Am Ende der Ausbildungszeit gab es dann eine Prüfung mit praktischem Schwerpunkt, die er im ersten Anlauf nicht bestand, bei der Wiederholung während der Corona-Zeit im Winter 2021 dann aber schon. Ich muss dazu sagen, dass alle Beteiligten ihn sehr wohlwollend unterstützt haben und er beim zweiten Versuch auch die Prüfung nicht mehr in einer externen Einrichtung, sondern im BBW machen konnte. So gelang es ihm tatsächlich, einen Abschluss zu machen.

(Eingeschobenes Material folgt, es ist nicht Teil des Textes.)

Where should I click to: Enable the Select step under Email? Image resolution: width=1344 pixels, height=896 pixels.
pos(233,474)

Danach versuchten wir für Max einen geeigneten Arbeitsplatz zu finden, das Arbeitsamt unterstützte uns sehr, mit Weiterbildungsmaßnahmen und bei der Arbeitssuche, denn es war auch klar, dass Max keinen „normalen“ Arbeitsplatz brauchte, sondern einen, bei dem auf seine Beeinträchtigungen Rücksicht genommen werden konnte. Ich versuchte, bei karitativen, oder Fördereinrichtungen Praktika für ihn zu bekommen, was auch gelang. Doch obwohl all diese Praktika in der Hauswirtschaft/Gastronomie eigentlich keine allzu hohen Anforderungen stellten – wie wir dachten – und viele davon sogar für Menschen mit Behinderungen ausgelegt waren, führte keines dieser Praktika zu einem Job-Angebot, bei manchen wurde das Praktikum sogar vorzeitig beendet.

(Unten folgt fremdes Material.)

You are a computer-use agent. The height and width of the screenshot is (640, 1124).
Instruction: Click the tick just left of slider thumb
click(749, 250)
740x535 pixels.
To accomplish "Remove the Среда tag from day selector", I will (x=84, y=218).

Während dieser Zeit entwickelte Max auch immer wieder Magen-Darm-Probleme, wurde immer wieder krank, mitunter auch fast depressiv. Es ging ihm einfach nicht gut und wir glauben, dass dies auch mit dem psychischen Druck der Überforderung zu tun haben könnte.

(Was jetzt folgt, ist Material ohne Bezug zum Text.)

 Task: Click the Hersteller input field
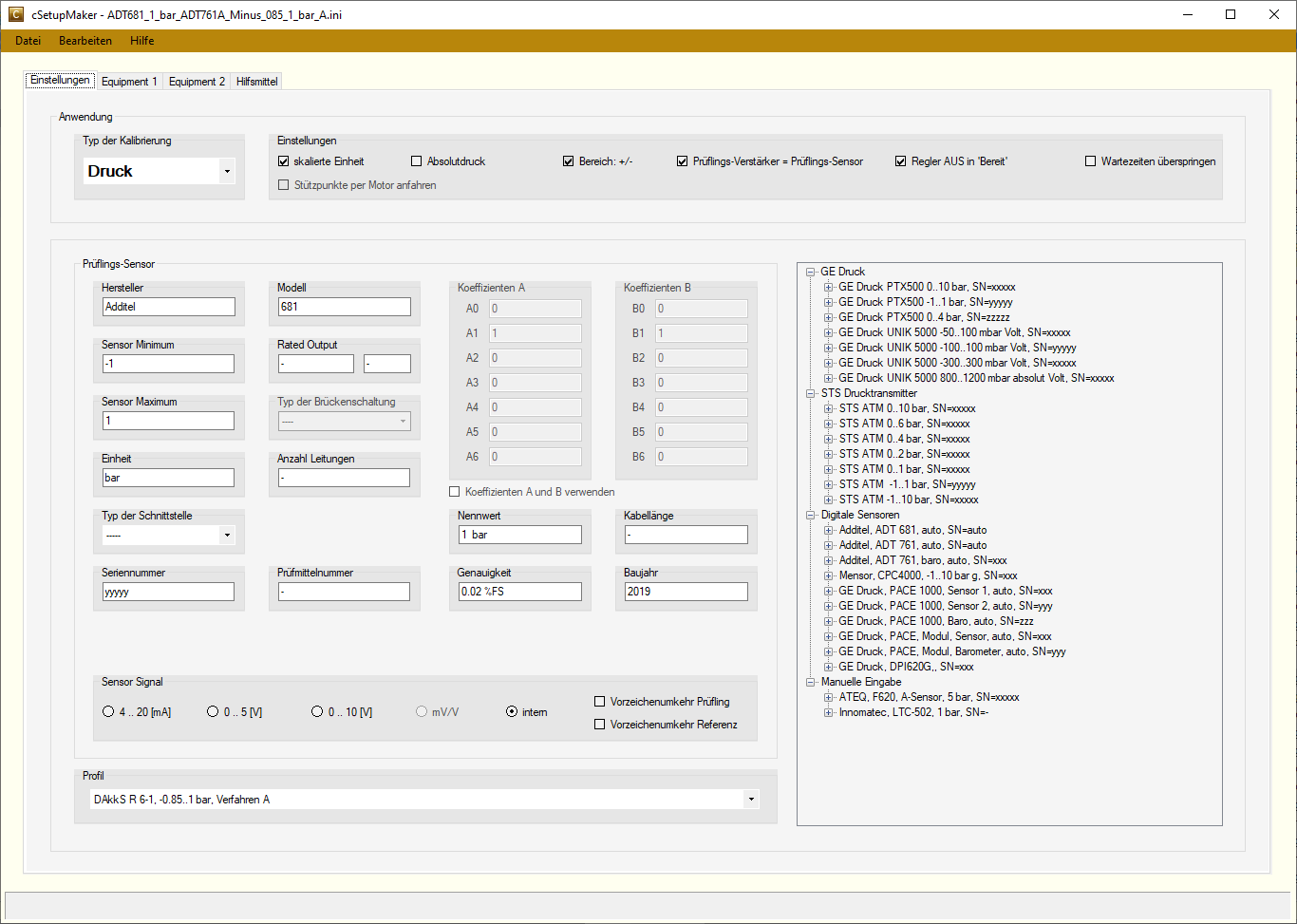tap(168, 307)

Uns wurde dann klar, dass es auf dem ersten Arbeitsmarkt einfach überhaupt nicht funktionieren würde, und dass er doch einen viel geschützteren Rahmen brauchte, als wir dachten. So kamen wir schließlich zur Lebenshilfe-Werkstatt, die Max schon von einem Praktikum aus der Schulzeit kannte. Wir vereinbarten eine Probe-Woche, damit beide Seiten beurteilen können, ob dies eine Möglichkeit wäre. Unser Sohn war sehr positiv gestimmt und fand die Idee, dort zu arbeiten sehr gut. Seit etwa einem Jahr ist er nun dort und wird, wie wir finden, sehr gut begleitet – und was für uns das Wichtigste war, er scheint sich wohl zu fühlen, ist wieder viel fröhlicher und auch seine Krankheiten haben sich seitdem gebessert.